In early April, Warsaw will be the site for a small but intense convention of patainstitutions and related theoreticians, curators, and artists. The convention will be part of the program of the Making Use exhibition, which presents patainstitutions from all over the world. The event will not follow a conventional convention format. It will involve face-to-face conversations, an exchange of experiences, discussions of political aspects of patainstitutionalism, weaving and picking apart theories, and developing a language that captures the essence of organizational experiments.
The notion of “patainstitutionalism” is a neologism patterned on pataphysics, a fictional discipline outlined in the nineteenth century by Alfred Jarry.
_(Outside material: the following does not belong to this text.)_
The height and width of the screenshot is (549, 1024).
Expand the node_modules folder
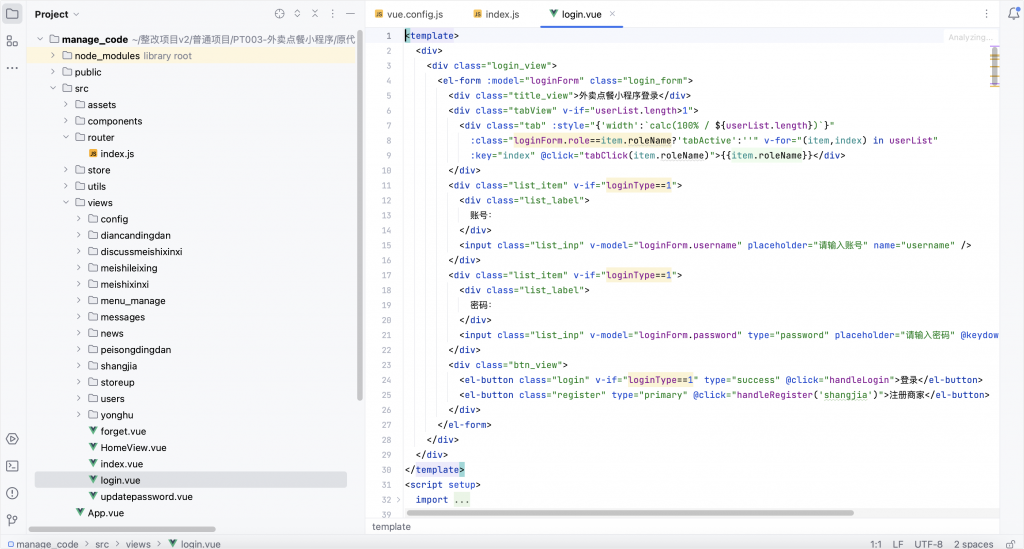point(52,56)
According to Jarry, pataphysics is thought motivated by the belief that “the virtual or imaginary nature of things as glimpsed by the heightened vision of poetry or science or love can be seized and lived as real.” It is much the same with patainstitutionalism, whose organizational potential is a product of the imagination.
Program:
14.00 Opening speech by Free/Slow University of Warsaw
14.15 Isola Art Center and Aria Spinelli (Milano, London) will discuss the model of dispersed art center, the concept of fight specific art and their recent program Isola Utopia
15.00 European Institute for Progressive Cultural Policies (Vienna) will theorize about monster institutions, self-instituting, and constituent practices
15.45 Carl Martin Faurby (Copenhagen) will talk about curatorial models devised in response to patainstitutionalism
16.15 Break
17.00 S.a.L.E. Docks (Venice) will present ways to recycle the Venice Biennale model, the organization of alternative pavilions, and urban activism in Venice
17.45 The Walking Theory (Belgrade) will discuss their research in contemporary performative studies and artistic self-organization
18.30 Joanna Warsza (Berlin) will talk about the performative aspects of artists-run organizations
19.15 Brud will present their ongoing research on HERM, a space-time based on gravitational lensing, illustrated by an Umstuelpung, or a turning inside-out of the (white) cube.
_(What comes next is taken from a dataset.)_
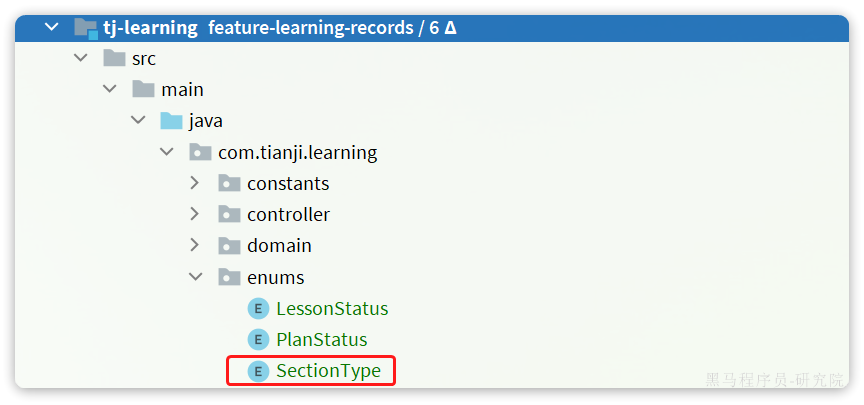
Task: Select the PlanStatus enum file
Action: (x=322, y=339)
During the convention, Kasia Górna and Kasia Witt will lead workshops in the production of learning flags including Knowledge is Power, and Brud will animate Oloid. The current exhibitions Making Use: Life in Postartistic Times, Bread and Roses, and Why We Have Wars, will also be open for viewing.
Information about the invited guests:
Brud is a Set Of Heuristics That Gained Sentience in the Twenty-Teens.
Carl Martin Faurby is a freelance curator and writer, whose cultural investigations make use of contemporary artistic methods, while taking place outside of institutional contexts.
European Institute for Progressive Cultural Policies is a progressive Vienna-based research institute, facilitating a wide range of publishing and research activities focused on contemporary social and cultural critique (www.eipcp.net).
Free/Slow University of Warsaw is an independent self-educational and research platform, investigating the political economy of contemporary art (wuw-warsaw.pl).
Isola Art Centre has gained international recognition for their decades-long experimentation, located at the intersection of contemporary art, organizational forms, theoretical poetry, and urban activism (www.isolartcenter.org).
S.a.L.E. Docks is an independent space for visual art initiated in 2007 by a group of citizens who decided to occupy abandoned salt-storage docks in the heart of Venice (www.saledocks.org).
The Walking Theory from Belgrade operates as an independent platform for reinforcing the critical and experimental practices / discourses in contemporary performing arts (www.tkh-generator.net).
Joanna Warsza is an independent curator and educator, currently leading a curatorial course at Konstfack in Stockholm.